Objetivo do exercício:
Prossiga o acórdão sobre a intimação para prestação de informação, começando logo a seguir à última frase apresentada.

Excerto do documento:

┌────────

Acórdãos TCAS

Acórdão do Tribunal Central Administrativo Sul
Processo:2074/17.6BELSB-R1
Secção:CA
Data do Acordão:05/24/2018
Relator:PAULO PEREIRA GOUVEIA
Descritores:INTIMAÇÃO PARA PRESTAÇÃO DE INFORMAÇÃO - CONVITE A APRESENTAR,
COMPLETAR OU ESCLARECER AS CONCLUSÕES DO RECURSO
Sumário:I- O artigo 7º do CPTA é um preceito complementar do artigo 9º do CC e não visa, nem poderia visar, o desrespeito pelos preceitos legais processuais injuntivos, nem permite que o juiz se substitua à lei no que ao Direito adjetivo diz respeito.
II- O artigo 146º, nº 4, do CPTA, de acordo com o artigo 9º do CC, aplica-se apenas aos processos administrativos impugnatórios como tal previstos no CPTA.
III- O processo previsto nos artigos 104º ss do CPTA não tem natureza impugnatória, visando sim a prestação de um facto.
Aditamento:
1
Decisão Texto Integral:ACORDAM, EM CONFERÊNCIA, NA 1ª SECÇÃO DO TRIBUNAL CENTRAL ADMINISTRATIVO SUL:

I – RELATÓRIO
Em intimação prevista nos artigos 104º ss do CPTA, tendo como REQUERENTE B……………. e ENTIDADE REQUERIDA M...... J......... (P.J.), foi proferida sentença de provimento em 20-12-2017.
A Entidade Requerida interpôs recurso, sem formular quaisquer conclusões.
Em consequência, o TAC não admitiu o requerimento de interposição do recurso, invocando os artigos 144º/2 e 145º/2-b) do CPTA.

└────────

Secção de dados:
┌────────

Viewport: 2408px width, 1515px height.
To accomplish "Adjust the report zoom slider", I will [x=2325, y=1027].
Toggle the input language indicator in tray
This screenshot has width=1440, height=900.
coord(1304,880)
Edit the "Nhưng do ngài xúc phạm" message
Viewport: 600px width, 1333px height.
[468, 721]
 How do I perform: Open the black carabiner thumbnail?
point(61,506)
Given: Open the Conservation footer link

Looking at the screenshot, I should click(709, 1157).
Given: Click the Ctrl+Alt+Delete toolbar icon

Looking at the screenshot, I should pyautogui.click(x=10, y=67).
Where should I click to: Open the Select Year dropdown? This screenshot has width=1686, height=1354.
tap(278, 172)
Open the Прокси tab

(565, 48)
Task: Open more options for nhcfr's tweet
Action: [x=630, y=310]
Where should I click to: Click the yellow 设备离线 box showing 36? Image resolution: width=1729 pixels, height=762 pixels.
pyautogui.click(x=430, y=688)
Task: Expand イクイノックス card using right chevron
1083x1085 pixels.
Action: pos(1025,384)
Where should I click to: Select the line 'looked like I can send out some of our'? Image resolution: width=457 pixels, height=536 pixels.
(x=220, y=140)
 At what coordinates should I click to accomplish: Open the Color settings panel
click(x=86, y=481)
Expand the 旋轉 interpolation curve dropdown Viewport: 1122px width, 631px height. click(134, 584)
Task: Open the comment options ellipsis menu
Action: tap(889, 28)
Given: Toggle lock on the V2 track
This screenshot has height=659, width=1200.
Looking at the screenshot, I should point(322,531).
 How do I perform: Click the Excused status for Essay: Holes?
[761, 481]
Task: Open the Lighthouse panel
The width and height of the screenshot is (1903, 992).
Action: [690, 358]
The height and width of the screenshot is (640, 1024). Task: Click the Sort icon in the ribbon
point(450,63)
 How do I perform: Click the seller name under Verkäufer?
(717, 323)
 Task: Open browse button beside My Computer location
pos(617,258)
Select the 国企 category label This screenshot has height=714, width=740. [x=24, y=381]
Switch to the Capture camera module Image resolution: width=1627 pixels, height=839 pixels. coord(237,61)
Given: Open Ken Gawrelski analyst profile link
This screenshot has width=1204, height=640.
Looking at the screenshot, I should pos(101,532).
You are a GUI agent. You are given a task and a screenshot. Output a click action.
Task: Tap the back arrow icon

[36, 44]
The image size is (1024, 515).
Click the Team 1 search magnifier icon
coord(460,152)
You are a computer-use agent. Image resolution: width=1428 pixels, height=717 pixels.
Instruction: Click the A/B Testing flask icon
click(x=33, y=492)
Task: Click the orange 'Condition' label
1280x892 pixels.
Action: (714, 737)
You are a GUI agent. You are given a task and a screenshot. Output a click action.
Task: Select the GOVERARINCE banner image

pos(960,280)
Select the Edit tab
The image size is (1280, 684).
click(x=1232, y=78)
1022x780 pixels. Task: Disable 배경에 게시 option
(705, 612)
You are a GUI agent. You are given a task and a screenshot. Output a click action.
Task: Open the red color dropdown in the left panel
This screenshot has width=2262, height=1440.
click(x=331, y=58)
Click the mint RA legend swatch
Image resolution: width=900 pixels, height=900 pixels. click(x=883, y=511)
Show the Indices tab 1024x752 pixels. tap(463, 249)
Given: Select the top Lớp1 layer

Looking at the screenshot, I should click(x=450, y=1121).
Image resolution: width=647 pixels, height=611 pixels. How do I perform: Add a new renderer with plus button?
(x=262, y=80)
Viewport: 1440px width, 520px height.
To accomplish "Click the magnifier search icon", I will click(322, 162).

└────────

Resultado:
*
Inconformado com tal decisão, o recorrente M……… J………… interpôs a presente reclamação prevista no artigo 145º/3 do atual CPTA, formulando as seguintes conclusões:
1. A falta de conclusões nas alegações de recurso não tem como consequência imediata o indeferimento do recurso, devendo, antes, aplicar-se o disposto no n.º 4 do artigo 146 do CPTA, convidando-se o Recorrente a apresentá-las;
2. O disposto no n 4 do artigo 146 do CPTA não é aplicável somente no âmbito de processos impugnatórios, mas a todas as impugnações de sentenças proferi­das em processos regulados no CPTA;
3. Tal norma contém uma consagração do princípio geral pro actione, vertido no artigo 7 do CPTA, que impõe uma interpretação que se apresente como a mais favorável ao acesso ao direito e a uma tutela jurisdicional efetiva, surgindo, pois, como corolário do direito constitucionalmente consagrado no artigo 20 da CRP;
4. A existir quaisquer dúvidas interpretativas nesta área, o julgador deve interpre­tar e aplicar as normas processuais no sentido de optar por aquela que favoreça a ação;
5. A norma do n. 4 do art. 146 do CPTA aplica-se ao Recorrente, mesmo quando este não interveio na ação como Autor.
*
Cumpridos os demais trâmites processuais, importa agora apreciar e decidir em conferência.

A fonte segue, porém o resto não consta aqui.